O catarinense Pedro Boscardin, 244º do ranking, equilibrou o jogo na segunda parcial, mas caiu em sets diretos para o francês Kyrian Jacquet, cabeça de chave 25, por 6/1 e 7/6 (7-3), em 1h17. Jacquet agora enfrenta o italiano Andrea Guerrieri, que despachou o veterano David Goffin de virada, por 3/6, 7/5 e 6/2. O belga, em seu último ano no circuito, lutou, mas não resistiu.
O pernambucano João Lucas Reis vendeu mais caro a derrota. Diante do norueguês Nicolai Budkov Kjaer, oitavo favorito de apenas 19 anos, o número 236 do mundo levou a segunda parcial e estendeu o duelo por 2h03, mas caiu por 6/4, 6/7 (6-8) e 6/1. Budkov Kjaer pega na sequência o croata Matej Dodig ou o português Frederico Ferreira Silva.
Reis e Boscardin não conseguiram repetir Roland Garros, onde os dois haviam avançado uma rodada na fase prévia. Nenhum dos dois disputou eventos preparatórios na grama antes do terceiro Grand Slam da temporada.

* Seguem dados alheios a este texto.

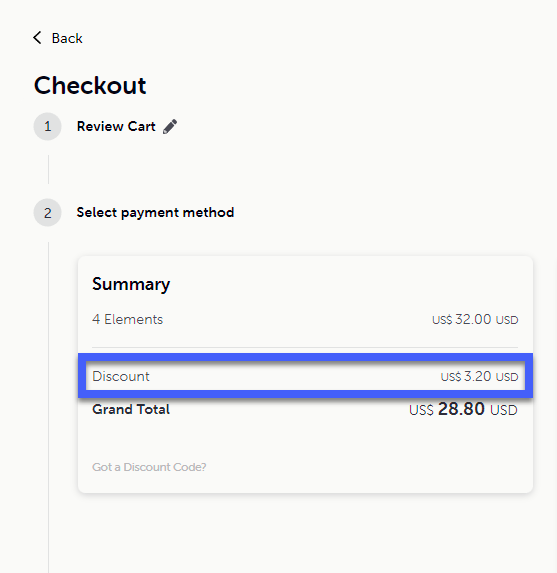Click the US$ 3.20 discount amount
The height and width of the screenshot is (573, 557).
pos(480,376)
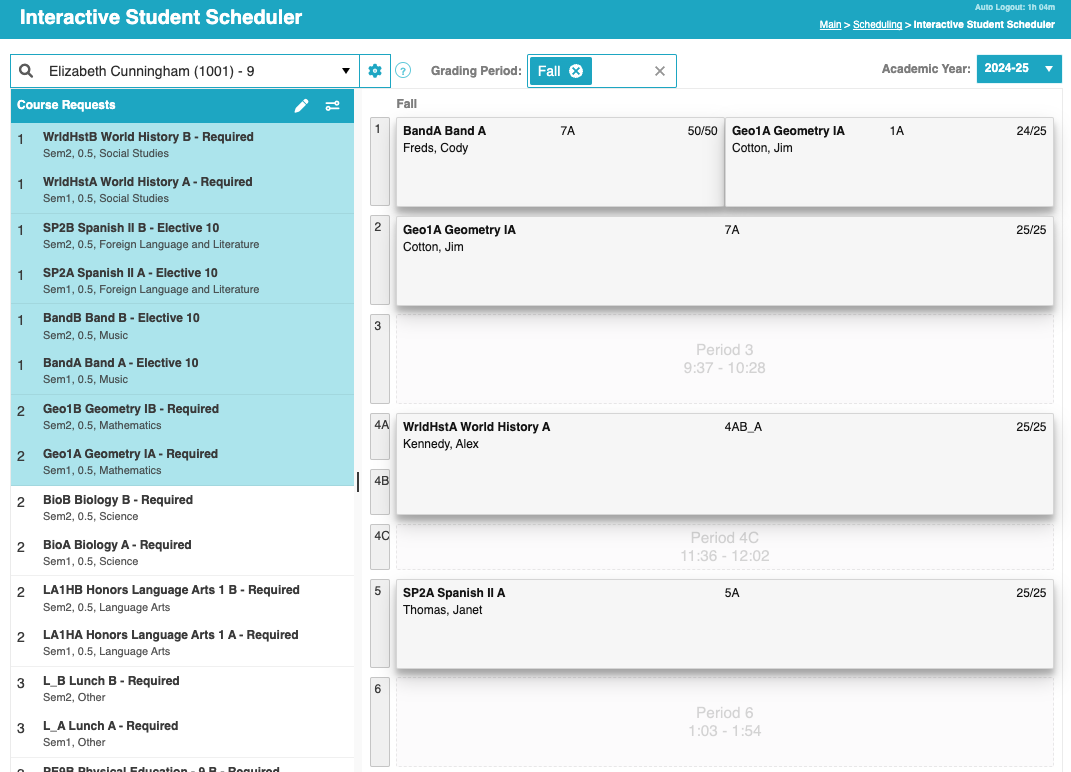
Task: Remove the Fall grading period chip
Action: click(576, 71)
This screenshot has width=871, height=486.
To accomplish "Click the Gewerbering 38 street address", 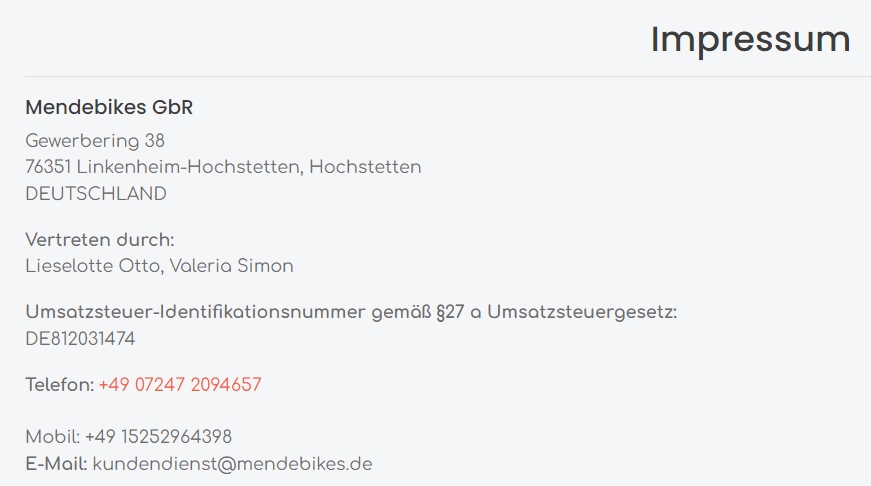I will click(x=95, y=140).
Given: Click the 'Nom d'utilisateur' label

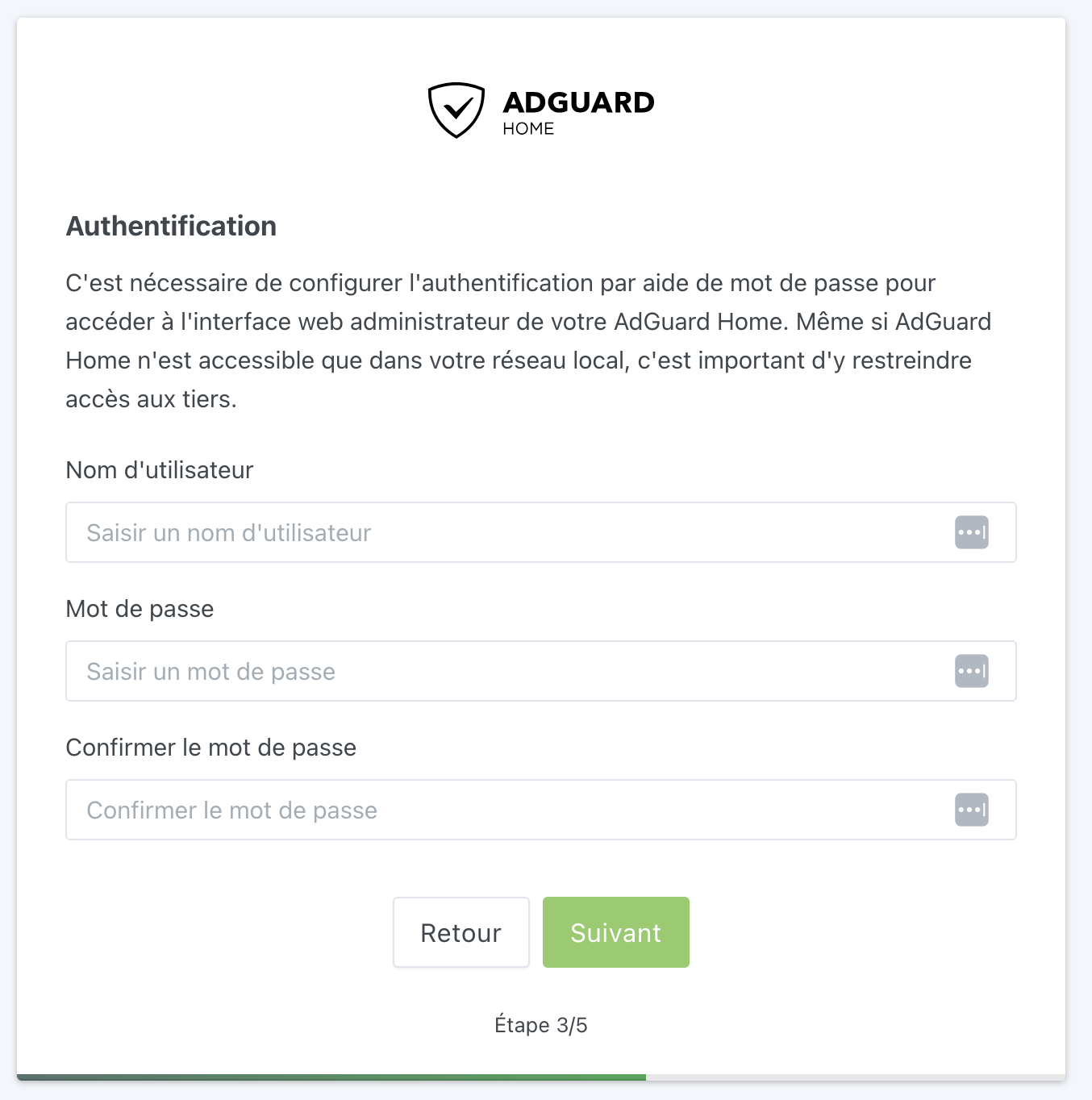Looking at the screenshot, I should coord(160,470).
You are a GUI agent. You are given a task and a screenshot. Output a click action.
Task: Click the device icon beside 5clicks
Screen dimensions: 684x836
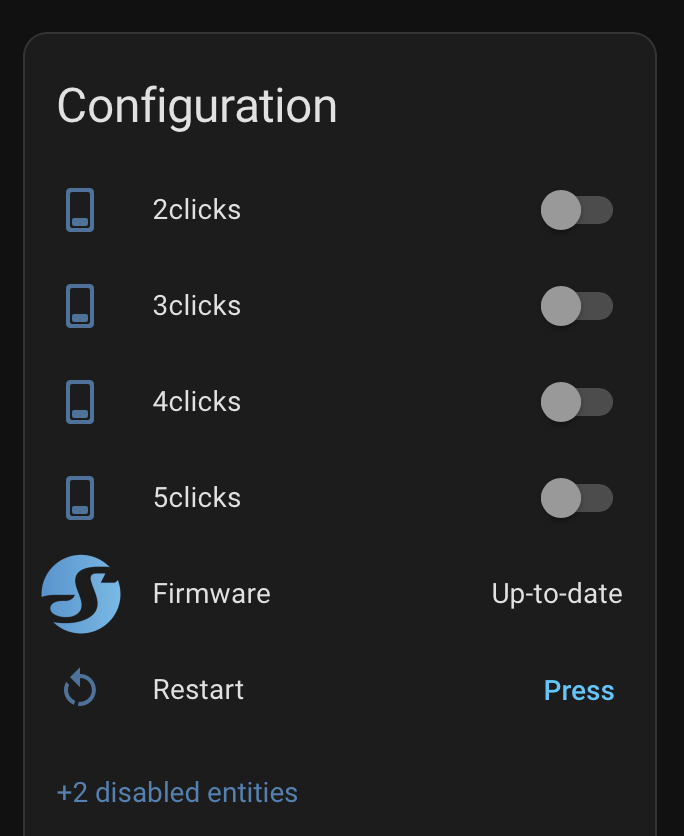pos(80,498)
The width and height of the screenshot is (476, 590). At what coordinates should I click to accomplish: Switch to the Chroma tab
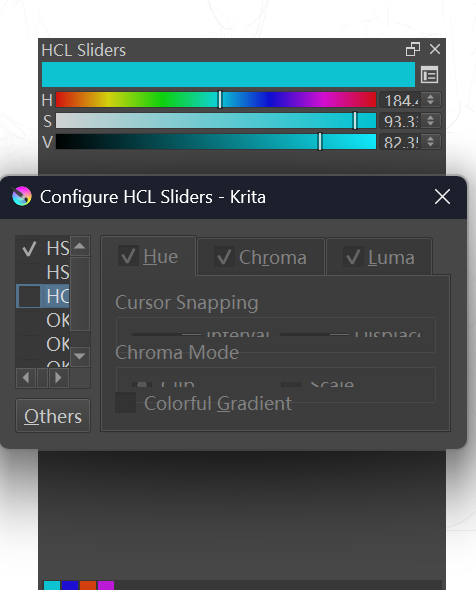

O retorno frustrado de Meligeni
O paulista Felipe Meligeni Alves voltou às quadras após quase três meses e também não passou da estreia. O campineiro perdeu para o norte-americano Mackenzie McDonald, cabeça de chave 13, por 2 sets a 1, parciais de 6/2, 6/7 (5-7) e 6/3, em 2h09. Atual 806º do ranking, Meligeni usou o ranking protegido para entrar no qualificatório. Ele se machucou no tendão de Aquiles durante o challenger de São Leopoldo, no fim de março. McDonald terá pela frente o espanhol Roberto Carballes Baena.